Perché il nocciolo della questione si trova anche qui, nella responsabilità delle famiglie al di là di origini e provenienze (alcuni di questi studenti sembrano essere nati in Italia da genitori stranieri), in quello che viene insegnato a questi ragazzi quando tornano a casa in termini di educazione e rispetto. Per quanto mi riguarda, è la prima delle domande venute in mente: chi sono i genitori di questi disgraziati, come sono stati cresciuti in questi 16 anni e, soprattutto, quali saranno i provvedimenti che verranno presi dentro casa, oltre quelli previsti dalla dirigenza scolastica?
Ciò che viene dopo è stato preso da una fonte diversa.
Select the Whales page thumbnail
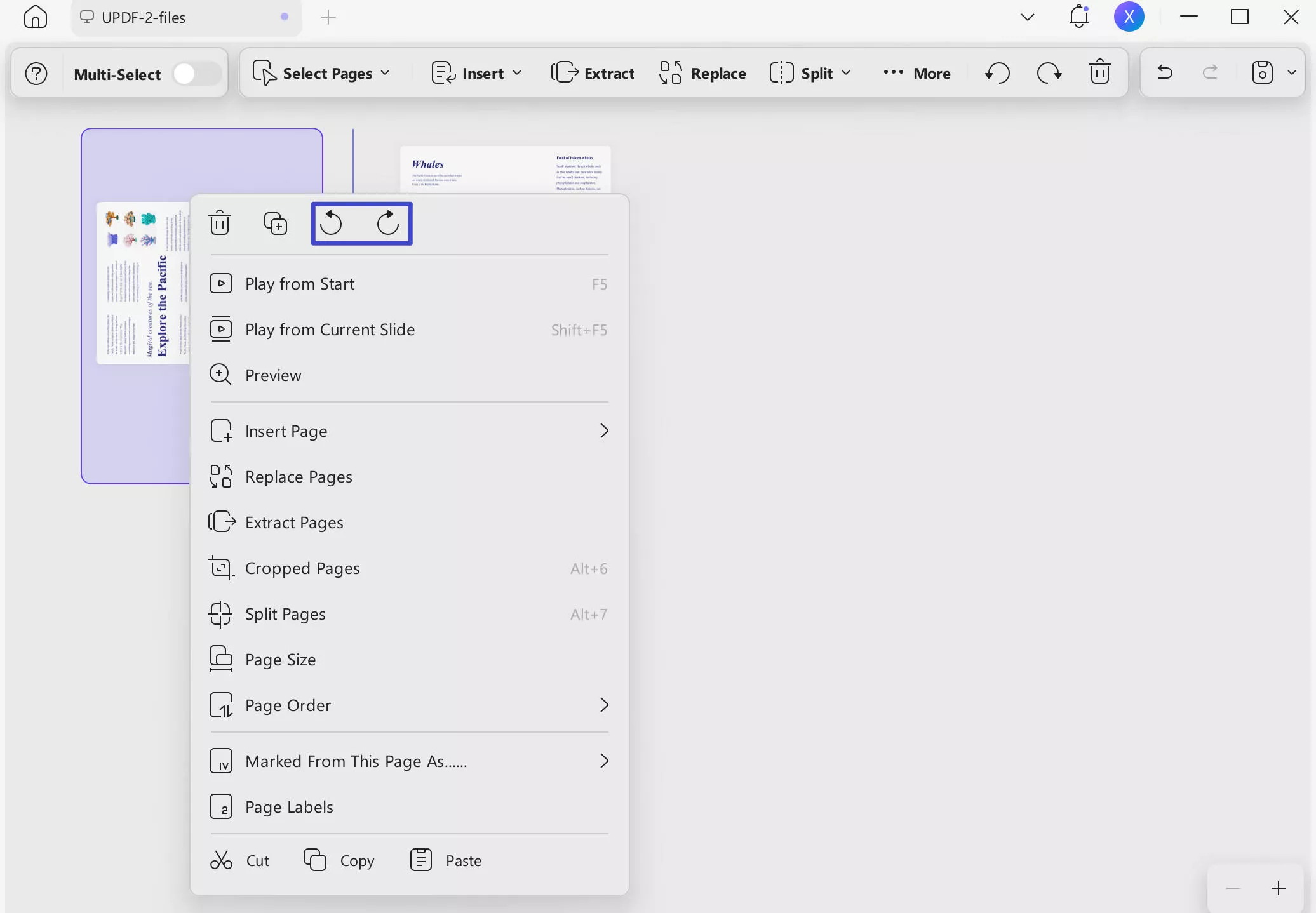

Ecco perché credo che il professore abbia fatto bene a non denunciare, costruendo in questo modo un gesto educativo che rimanda ad altri tipi di conseguenze, non soltanto riguardanti il mondo scolastico, ma l’intera comunità educante.

E sono solidale soprattutto con l’altro professore, corso coraggiosamente in sua difesa (in quanti lo avremmo fatto?), sottomesso da una cinghia vibrante per la sua adolescenza inquieta, eppure anche lui in linea con quanto deciso dal collega: niente denuncia, malgrado le percosse. Mostrarsi diversi, per cambiare una mentalità dedita a una violenza e una vendetta purtroppo sempre più diffuse, non è da tutti. Ma è il nostro dovere di insegnanti.